§ WHAT IS BEING ASKED
Transcribe the records word for word, beginning with the first line and ending with the line that contains "プライバシーポリシー (265, 15)"; include nothing else.

§ INPUT RECORDS
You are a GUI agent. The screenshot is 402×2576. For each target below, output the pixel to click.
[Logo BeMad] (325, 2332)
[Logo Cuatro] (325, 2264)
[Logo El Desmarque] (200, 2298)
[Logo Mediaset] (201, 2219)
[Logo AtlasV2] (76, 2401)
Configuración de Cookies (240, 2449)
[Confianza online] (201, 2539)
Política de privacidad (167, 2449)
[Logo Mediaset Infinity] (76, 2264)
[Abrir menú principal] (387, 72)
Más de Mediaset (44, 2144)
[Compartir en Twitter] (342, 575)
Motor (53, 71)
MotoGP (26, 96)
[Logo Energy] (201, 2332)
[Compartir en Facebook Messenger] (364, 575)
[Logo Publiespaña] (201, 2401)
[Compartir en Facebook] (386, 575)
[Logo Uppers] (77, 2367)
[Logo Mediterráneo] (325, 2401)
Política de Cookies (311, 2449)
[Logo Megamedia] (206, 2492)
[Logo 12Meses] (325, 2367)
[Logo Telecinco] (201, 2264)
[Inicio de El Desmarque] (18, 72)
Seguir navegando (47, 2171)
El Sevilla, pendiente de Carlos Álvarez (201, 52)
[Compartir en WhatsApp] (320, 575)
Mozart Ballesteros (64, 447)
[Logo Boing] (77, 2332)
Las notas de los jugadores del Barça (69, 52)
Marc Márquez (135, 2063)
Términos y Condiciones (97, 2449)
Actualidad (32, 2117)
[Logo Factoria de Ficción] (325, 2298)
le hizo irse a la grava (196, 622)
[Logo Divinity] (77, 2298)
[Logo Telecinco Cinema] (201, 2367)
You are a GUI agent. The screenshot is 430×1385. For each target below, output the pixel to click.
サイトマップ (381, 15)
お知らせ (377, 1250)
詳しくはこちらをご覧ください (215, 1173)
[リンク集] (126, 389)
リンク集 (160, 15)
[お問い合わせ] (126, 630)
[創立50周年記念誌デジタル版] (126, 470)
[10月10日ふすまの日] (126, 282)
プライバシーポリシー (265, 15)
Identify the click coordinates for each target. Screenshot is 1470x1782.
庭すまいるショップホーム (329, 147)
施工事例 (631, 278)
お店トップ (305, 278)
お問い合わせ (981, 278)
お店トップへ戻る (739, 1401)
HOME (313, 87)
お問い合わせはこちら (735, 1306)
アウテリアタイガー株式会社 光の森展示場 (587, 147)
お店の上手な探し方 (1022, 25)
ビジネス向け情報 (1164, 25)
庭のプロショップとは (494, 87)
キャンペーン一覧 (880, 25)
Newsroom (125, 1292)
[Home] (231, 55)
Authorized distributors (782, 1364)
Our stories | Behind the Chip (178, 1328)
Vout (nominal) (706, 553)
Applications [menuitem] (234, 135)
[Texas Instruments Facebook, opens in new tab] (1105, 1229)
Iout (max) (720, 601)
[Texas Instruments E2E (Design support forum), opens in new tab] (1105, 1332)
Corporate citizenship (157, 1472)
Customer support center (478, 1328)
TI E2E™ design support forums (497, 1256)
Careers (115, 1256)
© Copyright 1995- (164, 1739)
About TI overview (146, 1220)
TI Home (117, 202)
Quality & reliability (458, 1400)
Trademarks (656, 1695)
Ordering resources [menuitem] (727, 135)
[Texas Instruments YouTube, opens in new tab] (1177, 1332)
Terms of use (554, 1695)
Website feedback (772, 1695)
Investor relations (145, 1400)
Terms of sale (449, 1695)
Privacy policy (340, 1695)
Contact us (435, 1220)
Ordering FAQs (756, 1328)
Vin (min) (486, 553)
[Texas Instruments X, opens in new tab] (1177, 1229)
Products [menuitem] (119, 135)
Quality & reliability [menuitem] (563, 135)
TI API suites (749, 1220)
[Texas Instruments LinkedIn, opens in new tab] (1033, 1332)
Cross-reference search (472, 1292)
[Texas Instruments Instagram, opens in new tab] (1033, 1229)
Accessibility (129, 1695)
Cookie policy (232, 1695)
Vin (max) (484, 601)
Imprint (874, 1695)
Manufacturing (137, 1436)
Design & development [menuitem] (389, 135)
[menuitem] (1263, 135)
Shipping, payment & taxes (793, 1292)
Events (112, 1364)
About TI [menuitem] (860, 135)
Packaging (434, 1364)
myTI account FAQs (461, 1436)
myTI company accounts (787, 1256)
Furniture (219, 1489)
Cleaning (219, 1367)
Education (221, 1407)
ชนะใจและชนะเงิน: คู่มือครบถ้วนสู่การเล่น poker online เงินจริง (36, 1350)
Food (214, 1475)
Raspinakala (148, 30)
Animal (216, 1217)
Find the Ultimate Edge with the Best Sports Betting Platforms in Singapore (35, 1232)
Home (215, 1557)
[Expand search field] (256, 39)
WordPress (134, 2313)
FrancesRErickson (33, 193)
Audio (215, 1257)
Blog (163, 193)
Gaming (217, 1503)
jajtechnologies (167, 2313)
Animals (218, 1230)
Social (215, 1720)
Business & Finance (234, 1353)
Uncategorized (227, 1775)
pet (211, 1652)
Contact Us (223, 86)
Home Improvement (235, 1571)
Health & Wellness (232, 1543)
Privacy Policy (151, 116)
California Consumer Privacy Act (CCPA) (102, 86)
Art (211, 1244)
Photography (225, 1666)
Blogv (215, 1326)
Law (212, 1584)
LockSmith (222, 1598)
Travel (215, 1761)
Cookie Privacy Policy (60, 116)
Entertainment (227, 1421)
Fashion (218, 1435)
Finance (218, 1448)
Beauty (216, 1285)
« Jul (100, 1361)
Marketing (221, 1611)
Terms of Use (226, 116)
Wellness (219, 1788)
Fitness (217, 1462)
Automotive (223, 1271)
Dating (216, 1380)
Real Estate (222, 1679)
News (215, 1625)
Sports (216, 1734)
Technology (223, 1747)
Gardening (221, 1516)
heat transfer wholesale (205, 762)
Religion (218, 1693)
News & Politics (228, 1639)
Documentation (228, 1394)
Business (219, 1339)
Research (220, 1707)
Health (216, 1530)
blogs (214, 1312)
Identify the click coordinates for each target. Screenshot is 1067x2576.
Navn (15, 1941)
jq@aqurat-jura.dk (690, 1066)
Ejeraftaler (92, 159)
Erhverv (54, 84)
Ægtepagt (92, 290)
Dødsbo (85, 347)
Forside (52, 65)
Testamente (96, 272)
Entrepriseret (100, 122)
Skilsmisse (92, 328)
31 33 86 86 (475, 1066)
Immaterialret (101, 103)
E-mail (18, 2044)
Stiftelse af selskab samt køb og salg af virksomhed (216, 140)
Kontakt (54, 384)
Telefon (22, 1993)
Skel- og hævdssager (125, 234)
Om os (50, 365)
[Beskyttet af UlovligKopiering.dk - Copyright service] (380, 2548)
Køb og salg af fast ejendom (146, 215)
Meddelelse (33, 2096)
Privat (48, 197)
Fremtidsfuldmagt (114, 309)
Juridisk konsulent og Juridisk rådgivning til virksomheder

§ ANSWER SECTION
You are a GUI agent. The screenshot is 402×2576. For each target below, output the pixel to click.
[Logo BeMad] (325, 2332)
[Logo Cuatro] (325, 2264)
[Logo El Desmarque] (200, 2298)
[Logo Mediaset] (201, 2219)
[Logo AtlasV2] (76, 2401)
Configuración de Cookies (240, 2449)
[Confianza online] (201, 2539)
Política de privacidad (167, 2449)
[Logo Mediaset Infinity] (76, 2264)
[Abrir menú principal] (387, 72)
Más de Mediaset (44, 2144)
[Compartir en Twitter] (342, 575)
Motor (53, 71)
MotoGP (26, 96)
[Logo Energy] (201, 2332)
[Compartir en Facebook Messenger] (364, 575)
[Logo Publiespaña] (201, 2401)
[Compartir en Facebook] (386, 575)
[Logo Uppers] (77, 2367)
[Logo Mediterráneo] (325, 2401)
Política de Cookies (311, 2449)
[Logo Megamedia] (206, 2492)
[Logo 12Meses] (325, 2367)
[Logo Telecinco] (201, 2264)
[Inicio de El Desmarque] (18, 72)
Seguir navegando (47, 2171)
El Sevilla, pendiente de Carlos Álvarez (201, 52)
[Compartir en WhatsApp] (320, 575)
Mozart Ballesteros (64, 447)
[Logo Boing] (77, 2332)
Las notas de los jugadores del Barça (69, 52)
Marc Márquez (135, 2063)
Términos y Condiciones (97, 2449)
Actualidad (32, 2117)
[Logo Factoria de Ficción] (325, 2298)
le hizo irse a la grava (196, 622)
[Logo Divinity] (77, 2298)
[Logo Telecinco Cinema] (201, 2367)
You are a GUI agent. The screenshot is 430×1385. For each target below, output the pixel to click.
サイトマップ (381, 15)
お知らせ (377, 1250)
詳しくはこちらをご覧ください (215, 1173)
[リンク集] (126, 389)
リンク集 (160, 15)
[お問い合わせ] (126, 630)
[創立50周年記念誌デジタル版] (126, 470)
[10月10日ふすまの日] (126, 282)
プライバシーポリシー (265, 15)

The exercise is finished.